THE BLACK CAUCUS: CAPITOL HILL'S NEW YOUNG TURKS
Not too long ago, you could count the members of the Congressional Black Caucus (CBC) on one hand. And for decades, African-American lawmakers have often been ignored, sometimes patronized, and usually taken for granted. No more.
Changes in the political map have pushed the caucus into prominence in the House. Congressional redistricting spawned a dozen new black-majority congressional districts, most of them outside the traditional strongholds of Northeastern and Midwestern inner cities. And consequently, the 1992 elections increased caucus membership from 26 to 39. That represents nearly 15% of House Democrats.
The Dec. 9 election of Baltimore Democrat Kweisi Mfume as caucus chairman marks the emergence of a new generation within the CBC. Increasingly, the battle-scarred veterans of the civil rights struggle have been replaced by a set of street-smart pols focused on economic empowerment and political networking.
Mfume may be a consensus-builder, but he has quickly let his colleagues, both black and white, know he means business. He plans to develop a rating system to grade lawmakers on issues of concern to African Americans. The leadership got a taste of the CBC's ire when the House Foreign Affairs Committee considered dropping its Africa subcommittee.
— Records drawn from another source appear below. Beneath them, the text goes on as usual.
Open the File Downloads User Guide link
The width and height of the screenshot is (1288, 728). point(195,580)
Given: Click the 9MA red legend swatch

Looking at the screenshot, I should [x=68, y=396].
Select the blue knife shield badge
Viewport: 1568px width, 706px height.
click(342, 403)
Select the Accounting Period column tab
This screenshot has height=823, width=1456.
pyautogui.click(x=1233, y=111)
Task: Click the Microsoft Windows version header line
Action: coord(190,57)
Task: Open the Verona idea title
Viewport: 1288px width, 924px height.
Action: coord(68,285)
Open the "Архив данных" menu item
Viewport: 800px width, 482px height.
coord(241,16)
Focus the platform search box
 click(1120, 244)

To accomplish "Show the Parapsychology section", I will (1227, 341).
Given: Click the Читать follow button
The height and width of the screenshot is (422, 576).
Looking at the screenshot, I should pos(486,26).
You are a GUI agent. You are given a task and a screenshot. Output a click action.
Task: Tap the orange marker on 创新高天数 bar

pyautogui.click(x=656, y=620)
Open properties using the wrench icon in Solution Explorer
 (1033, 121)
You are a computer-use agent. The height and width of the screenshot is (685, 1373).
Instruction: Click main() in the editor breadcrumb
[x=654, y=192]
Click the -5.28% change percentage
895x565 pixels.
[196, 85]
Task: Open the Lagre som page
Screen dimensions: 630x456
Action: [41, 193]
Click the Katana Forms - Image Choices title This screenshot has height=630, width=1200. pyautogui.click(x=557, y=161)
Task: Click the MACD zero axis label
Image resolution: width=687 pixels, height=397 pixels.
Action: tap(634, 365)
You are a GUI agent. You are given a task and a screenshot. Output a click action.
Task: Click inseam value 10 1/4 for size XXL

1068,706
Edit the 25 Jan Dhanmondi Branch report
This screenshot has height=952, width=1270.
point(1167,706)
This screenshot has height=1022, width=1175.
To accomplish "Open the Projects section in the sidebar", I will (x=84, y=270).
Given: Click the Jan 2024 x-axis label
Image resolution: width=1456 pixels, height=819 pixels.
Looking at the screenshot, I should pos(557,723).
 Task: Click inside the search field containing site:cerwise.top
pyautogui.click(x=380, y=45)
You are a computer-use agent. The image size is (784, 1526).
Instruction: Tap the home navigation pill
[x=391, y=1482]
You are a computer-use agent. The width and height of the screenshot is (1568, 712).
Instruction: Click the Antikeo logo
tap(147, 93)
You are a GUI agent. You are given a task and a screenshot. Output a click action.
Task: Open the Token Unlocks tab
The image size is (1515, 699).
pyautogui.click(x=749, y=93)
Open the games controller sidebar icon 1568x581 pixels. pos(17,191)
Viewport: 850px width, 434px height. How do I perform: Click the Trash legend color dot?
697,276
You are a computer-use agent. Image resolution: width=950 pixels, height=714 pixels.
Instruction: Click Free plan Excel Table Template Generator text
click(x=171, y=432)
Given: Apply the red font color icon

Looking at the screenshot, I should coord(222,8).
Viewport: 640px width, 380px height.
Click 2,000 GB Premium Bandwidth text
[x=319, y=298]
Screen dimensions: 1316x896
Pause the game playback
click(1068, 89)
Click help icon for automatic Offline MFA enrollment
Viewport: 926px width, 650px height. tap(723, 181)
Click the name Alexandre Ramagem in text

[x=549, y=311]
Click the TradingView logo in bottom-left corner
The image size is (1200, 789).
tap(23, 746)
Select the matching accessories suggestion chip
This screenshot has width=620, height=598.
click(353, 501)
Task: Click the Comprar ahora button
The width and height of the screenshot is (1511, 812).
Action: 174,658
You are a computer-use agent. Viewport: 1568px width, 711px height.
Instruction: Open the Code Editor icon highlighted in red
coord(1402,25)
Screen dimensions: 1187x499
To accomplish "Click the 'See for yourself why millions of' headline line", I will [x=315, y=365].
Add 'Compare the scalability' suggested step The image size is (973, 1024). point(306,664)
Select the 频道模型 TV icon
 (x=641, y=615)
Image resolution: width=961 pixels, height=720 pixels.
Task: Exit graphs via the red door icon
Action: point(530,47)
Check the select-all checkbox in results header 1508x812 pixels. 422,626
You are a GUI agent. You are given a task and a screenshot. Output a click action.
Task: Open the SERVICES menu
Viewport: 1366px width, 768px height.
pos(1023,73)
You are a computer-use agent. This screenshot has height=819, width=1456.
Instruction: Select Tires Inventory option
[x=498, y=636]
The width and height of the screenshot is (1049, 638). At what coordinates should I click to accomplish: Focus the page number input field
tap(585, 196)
Caucus members angrily objected, and House Speaker Thomas S. Foley (D-Wash.) agreed to retain the panel.
PARTNERSHIP. Members of the emboldened caucus are trying to pressure the Democratic leadership to stick to its liberal guns, not to move toward trendy centrism. Although the credibility gf the threat is yet to be tested, Mfume says he's willing to scuttle legislation by cooperating with Republicans if his own party's leadership gives short shrift to black demands. "No longer are we going to be looked at as an addendum to the Democratic agenda," he declares. "We are going to be taken seriously. Anything short of a partnership could prompt us to respond in kind. If that means killing an important piece of leadership-backed legislation, then that will be the case."
In addition to its bolstered numbers, the caucus is strengthened by the growing power of its members. Liberals from safe Democratic seats in big cities have been able to stick around long enough to win key positions. Ronald V. Dellums (D-Calif.) recently became chairman of the House Armed Services Committee. John Lewis (D-Ga.) is the Democrats' Chief Deputy Whip and is being talked about as a future Majority Leader. John Conyers Jr. (D-Mich.) chairs the Government Operations Committee, and African Americans are in line to take over the Ways & Means Committee and the Judiciary Committee in coming years.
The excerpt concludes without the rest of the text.